[PAGE EXCERPT]
○ ○ ○
Although the treatments were from a whole different world in the hospital’s infancy.
Before the days of drugs or psychological treatments that we’re familiar with today, Victorian patients often enjoyed a regime of rest and occupational therapy.
The asylum was a microcosm of Victorian society, taking in people from all walks of life, with all levels of education and also across virtually the entire age range.
Most of the men had been labourers or tradesmen in their previous lives while a large proportion of the women had killed or wounded their own children.
The patients’ day began at around 6am or 7am in the winter, when the day shift attendants came on duty and it ended at 7pm when the night shift came on.
Those who could work, would; the women would work as seamstresses or in the laundry while the men were generally tailors, shoemakers, upholsterers, tin smiths or carpenters.
Many people who found themselves in Broadmoor actually tended to enjoy better conditions than in their own homes.
Although that didn’t stop patients from trying to escape the confines of Broadmoor.
One of the most famous people to do so was James Kelly, a murderer who had killed his wife by stabbing her in the throat with a penknife.
But in January 1888, Kelly escaped from the asylum using a false key that he had made with another patient, this key got him out of his block and into the kitchen garden where he then scaled the wall.
Unlike many others to make the same attempts, Kelly successfully disappeared.
In later years, Kelly tried to make a return to Broadmoor; nearly 40 years after he absconded, the old man presented himself back at the main gate of Broadmoor and asked, "could he come back in please?"
Since those who originally knew him at the hospital had either retired or died, he was taken off to spend the night at Wokingham police station.
The following day, a retired attendant identified Kelly and he saw no option but to return to Broadmoor and ask for food and shelter, where he stayed for the last two years of his eventful life.
Posthumously, Kelly was one of many suspected of being the infamous serial killer Jack the Ripper.
In fact, at least two further ex-Broadmoor patients have also been accused of being the Ripper at one stage or another.
Another famous patient at the institution was Roderick Maclean, who carried out a failed attempt to assassinate Queen Victoria at Windsor station in 1882.
Maclean was tried for high treason in April of the same year and the jury took just five minutes to find the Scotsman "not guilty, but insane".
○ ○ ○
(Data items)
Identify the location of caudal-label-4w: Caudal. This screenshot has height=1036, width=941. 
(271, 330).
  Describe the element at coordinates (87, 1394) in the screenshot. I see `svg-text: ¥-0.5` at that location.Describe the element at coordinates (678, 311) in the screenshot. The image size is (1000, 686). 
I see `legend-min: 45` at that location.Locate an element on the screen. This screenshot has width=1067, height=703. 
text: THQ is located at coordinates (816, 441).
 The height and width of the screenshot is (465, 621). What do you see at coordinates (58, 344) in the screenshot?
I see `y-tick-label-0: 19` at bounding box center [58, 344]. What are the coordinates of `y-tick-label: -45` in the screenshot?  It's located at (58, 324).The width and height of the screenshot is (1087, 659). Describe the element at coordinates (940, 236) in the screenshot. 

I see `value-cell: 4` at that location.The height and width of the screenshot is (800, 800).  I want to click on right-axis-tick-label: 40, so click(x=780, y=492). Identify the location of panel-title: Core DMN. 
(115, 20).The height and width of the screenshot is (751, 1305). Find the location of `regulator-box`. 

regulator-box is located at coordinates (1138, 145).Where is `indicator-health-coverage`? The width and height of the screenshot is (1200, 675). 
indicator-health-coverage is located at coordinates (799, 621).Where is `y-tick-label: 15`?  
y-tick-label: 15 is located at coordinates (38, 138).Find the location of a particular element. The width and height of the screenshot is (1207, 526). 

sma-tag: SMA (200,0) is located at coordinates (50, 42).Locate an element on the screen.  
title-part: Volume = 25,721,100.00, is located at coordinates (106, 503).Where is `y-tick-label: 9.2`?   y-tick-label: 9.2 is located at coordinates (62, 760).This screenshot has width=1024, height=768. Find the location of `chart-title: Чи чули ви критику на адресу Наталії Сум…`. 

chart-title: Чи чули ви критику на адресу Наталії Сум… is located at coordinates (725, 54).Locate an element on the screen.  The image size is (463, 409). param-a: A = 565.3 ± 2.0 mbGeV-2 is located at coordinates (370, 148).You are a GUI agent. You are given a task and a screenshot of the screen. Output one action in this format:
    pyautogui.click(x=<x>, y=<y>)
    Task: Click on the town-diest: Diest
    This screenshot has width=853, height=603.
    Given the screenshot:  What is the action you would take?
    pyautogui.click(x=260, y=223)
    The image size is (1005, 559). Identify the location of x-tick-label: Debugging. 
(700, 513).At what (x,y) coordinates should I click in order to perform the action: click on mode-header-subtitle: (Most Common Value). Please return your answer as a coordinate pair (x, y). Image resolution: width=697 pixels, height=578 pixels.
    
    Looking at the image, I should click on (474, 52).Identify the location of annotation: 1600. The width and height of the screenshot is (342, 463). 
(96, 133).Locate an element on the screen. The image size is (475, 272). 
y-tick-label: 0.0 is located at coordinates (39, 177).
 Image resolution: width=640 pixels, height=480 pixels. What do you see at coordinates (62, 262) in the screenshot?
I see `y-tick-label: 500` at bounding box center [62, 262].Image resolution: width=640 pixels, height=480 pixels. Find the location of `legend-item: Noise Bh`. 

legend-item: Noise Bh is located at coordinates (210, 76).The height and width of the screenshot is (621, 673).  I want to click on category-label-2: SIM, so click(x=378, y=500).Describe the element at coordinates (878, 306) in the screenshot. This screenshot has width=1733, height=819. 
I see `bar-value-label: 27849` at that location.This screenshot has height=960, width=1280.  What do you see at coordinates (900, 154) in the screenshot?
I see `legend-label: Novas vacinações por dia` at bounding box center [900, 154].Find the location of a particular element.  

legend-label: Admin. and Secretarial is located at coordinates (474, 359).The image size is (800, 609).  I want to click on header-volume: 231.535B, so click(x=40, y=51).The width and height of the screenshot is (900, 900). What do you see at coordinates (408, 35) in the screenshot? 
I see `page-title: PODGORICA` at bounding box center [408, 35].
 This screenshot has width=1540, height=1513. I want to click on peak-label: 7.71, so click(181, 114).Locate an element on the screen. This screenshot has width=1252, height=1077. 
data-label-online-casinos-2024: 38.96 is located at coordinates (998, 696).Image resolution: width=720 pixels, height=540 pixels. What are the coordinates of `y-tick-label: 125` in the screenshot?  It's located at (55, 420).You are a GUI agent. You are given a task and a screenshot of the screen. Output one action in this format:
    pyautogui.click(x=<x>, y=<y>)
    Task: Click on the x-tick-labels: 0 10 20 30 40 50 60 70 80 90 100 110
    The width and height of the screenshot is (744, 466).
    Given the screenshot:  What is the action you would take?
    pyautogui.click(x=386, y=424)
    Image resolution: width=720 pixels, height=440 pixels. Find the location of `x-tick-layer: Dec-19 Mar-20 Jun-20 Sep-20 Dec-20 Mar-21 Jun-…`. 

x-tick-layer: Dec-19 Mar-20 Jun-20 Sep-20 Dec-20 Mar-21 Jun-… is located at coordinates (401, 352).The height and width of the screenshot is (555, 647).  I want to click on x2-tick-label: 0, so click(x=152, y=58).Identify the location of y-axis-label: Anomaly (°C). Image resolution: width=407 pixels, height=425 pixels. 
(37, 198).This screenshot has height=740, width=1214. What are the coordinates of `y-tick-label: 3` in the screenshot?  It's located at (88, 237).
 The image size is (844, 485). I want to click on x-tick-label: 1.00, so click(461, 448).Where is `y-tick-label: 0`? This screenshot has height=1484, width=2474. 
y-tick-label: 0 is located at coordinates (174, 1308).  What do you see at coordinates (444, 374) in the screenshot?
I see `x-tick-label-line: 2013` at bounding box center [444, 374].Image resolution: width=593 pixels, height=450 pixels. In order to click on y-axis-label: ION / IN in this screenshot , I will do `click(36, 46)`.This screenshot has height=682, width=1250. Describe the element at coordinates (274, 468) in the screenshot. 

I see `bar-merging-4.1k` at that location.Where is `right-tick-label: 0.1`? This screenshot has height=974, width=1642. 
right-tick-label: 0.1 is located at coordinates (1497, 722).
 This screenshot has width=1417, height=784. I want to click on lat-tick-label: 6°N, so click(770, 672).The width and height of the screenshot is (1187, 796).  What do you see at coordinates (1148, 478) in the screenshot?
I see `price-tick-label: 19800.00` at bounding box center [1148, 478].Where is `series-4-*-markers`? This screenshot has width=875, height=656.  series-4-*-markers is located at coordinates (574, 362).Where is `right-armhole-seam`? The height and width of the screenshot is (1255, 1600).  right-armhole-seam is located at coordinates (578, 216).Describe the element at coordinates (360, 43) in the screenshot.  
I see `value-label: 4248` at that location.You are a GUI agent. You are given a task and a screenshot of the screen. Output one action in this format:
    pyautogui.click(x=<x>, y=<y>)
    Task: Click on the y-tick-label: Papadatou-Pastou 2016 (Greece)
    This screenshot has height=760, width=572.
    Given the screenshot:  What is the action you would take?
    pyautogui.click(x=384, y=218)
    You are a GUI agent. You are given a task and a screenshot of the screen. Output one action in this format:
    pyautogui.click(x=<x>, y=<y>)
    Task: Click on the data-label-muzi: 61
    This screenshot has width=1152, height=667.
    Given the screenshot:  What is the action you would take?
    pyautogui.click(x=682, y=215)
○ ○ ○
Please carry on the Broadmoor asylum text, picking up right after its final sentence.

He lived out his remaining days in Broadmoor Asylum.
Broadmoor changed from institution to hospital after the 1948 Criminal Justice Act. Security was stepped up after the 1952 escape of John Straffen, who murdered a local child while he was at large.
The hospital duly set up an alarm system, which was activated to alert people in the vicinity, as well as the public in the surrounding towns of Sandhurst, Wokingham, Bracknell and Bagshot, when any potentially dangerous patient escapes.
When the sound is heard, local schools and institutions must lock their doors.
More recently, the hospital's inmates have included Peter Sutcliffe, aka the 'Yorkshire Ripper', who was jailed for murdering prostitutes in the north of England in the 1970s.
He was transferred from prison to Broadmoor in March 1984 after being diagnosed with paranoid schizophrenia.
The High Court dismissed an appeal by Sutcliffe in 2010, confirming that he would serve a whole life order and never be released from custody while in August 2016, it was ruled that Sutcliffe was mentally fit to be returned to prison.
He died from Covid-19-related complications in hospital, while in prison custody, on 13 November 2020.
Today, Broadmoor looks very different to what was previously experienced.
After the Commission for Healthcare Improvement (CHI) described the previous hospital accommodation as "unfit for purpose" in 2003, action had to be taken.
In 2019, a new Broadmoor building was opened to replace the outdated facilities. According to the West London NHS Trust website: "The new buildings are much more conducive to care, treatment and recovery than the Victorian buildings which they replaced and are also safer for staff and patients."